During the 17th century reductions, a large portion of the manor's land was returned to the Crown, and in 1695, Evert Horn the Younger handed the estate over to major general Johan Ribbing to settle a debt. The manor house was damaged during the Greater Wrath and by the 1750s, its condition had deteriorated so much that trees and vines were reported to be growing inside the walls. Nils Hasselbom, a professor at the Royal Academy of Turku, purchased the manor in 1756 and had the building renovated in 1762–1763 according to plans made by Augustin Ehrensvärd. During these renovations, the ruined original third floor was removed and the building's windows were realigned for symmetry.

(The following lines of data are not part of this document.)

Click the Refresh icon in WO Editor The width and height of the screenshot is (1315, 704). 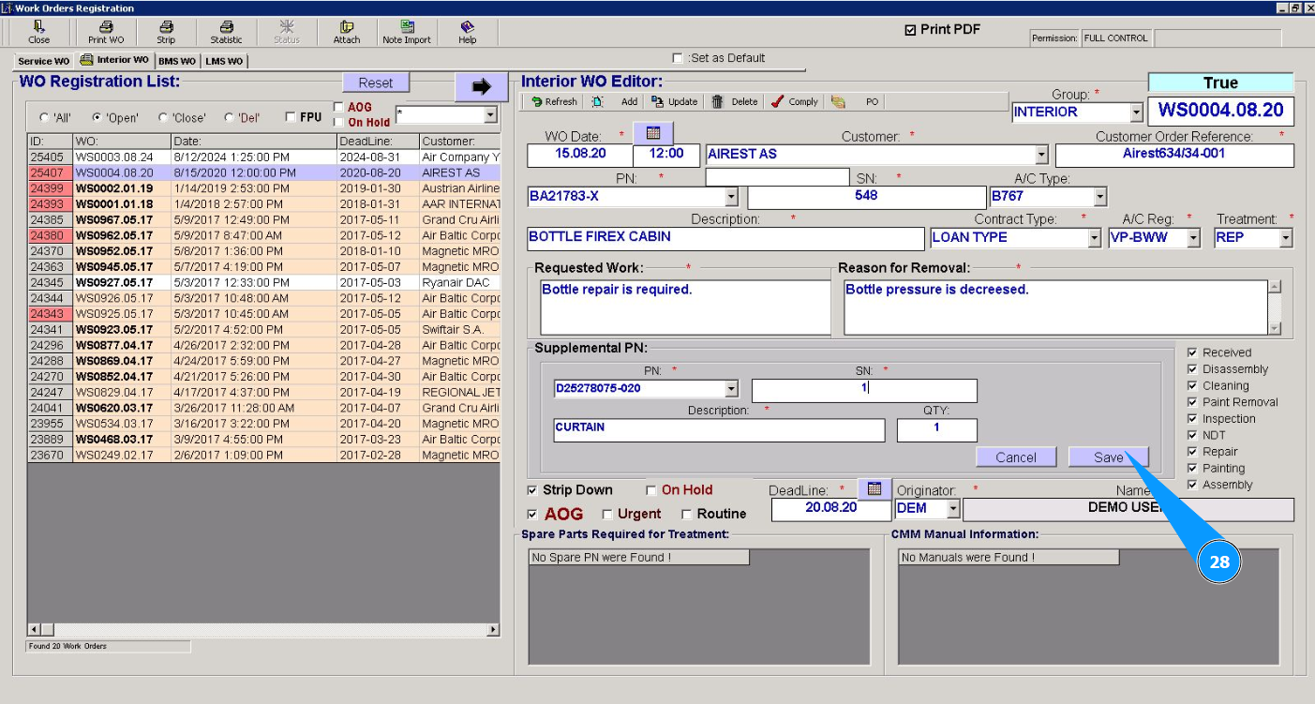537,102
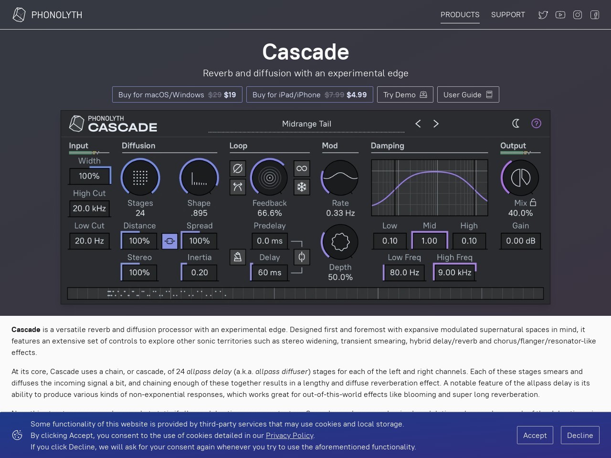Load next preset using right chevron
Viewport: 611px width, 458px height.
[x=436, y=124]
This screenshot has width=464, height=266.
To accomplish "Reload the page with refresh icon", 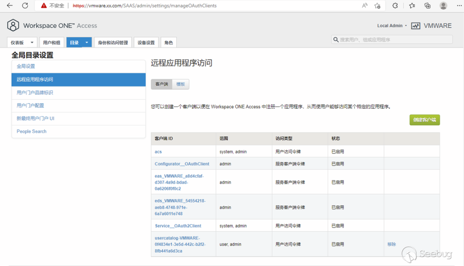I will (x=25, y=6).
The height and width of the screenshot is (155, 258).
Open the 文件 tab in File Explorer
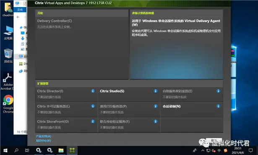point(20,10)
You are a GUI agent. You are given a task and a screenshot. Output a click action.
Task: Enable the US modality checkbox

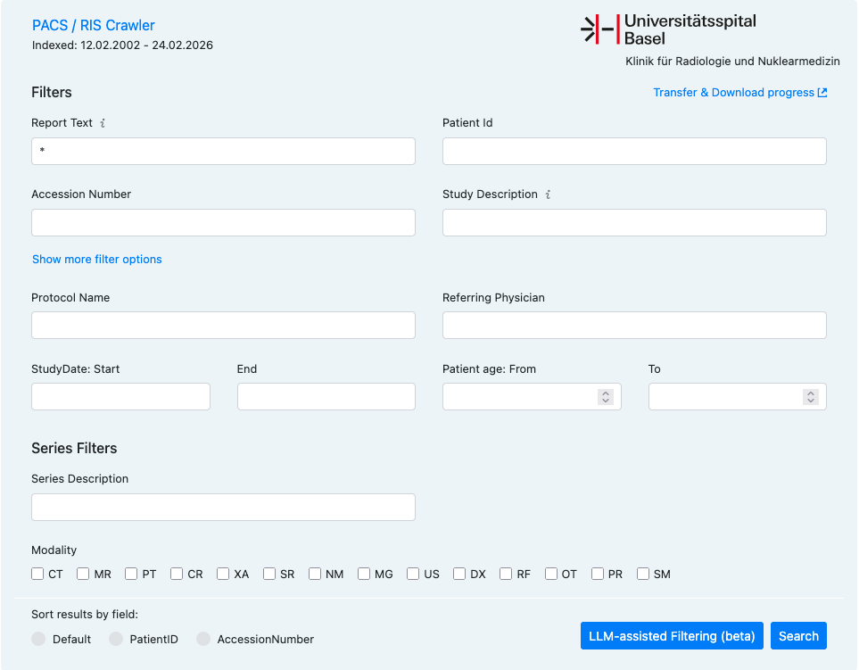tap(413, 574)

A false second door was also added for symmetry with the off-centre main entrance.

The manor was auctioned to colonel Berndt Aminoff in 1846. Upon his death, the manor passed onto his son Carl Fredrik Aminoff, who died childless during the Finnish Civil War in 1918 and bequeathed the manor to relative Claes Aminoff, who had the building renovated and the third floor rebuilt in 1935, restoring the original cubic form of the building.

In 1992, Claes Aminoff's son Fredrik Aminoff had to sell the estate to the Åbo Akademi University Endowment due to financial problems. The foundation maintained the manor house as a museum available by appointment, and the estate's 19th century cowhouse was refurbished as a rentable space for functions and events. The Finnish National Board of Antiquities listed the manor building and grounds as a built cultural heritage site of national significance in 2009.

The manor was sold to a private company Tractatus Properties Oy in 2018 to be used as an arts and sciences centre.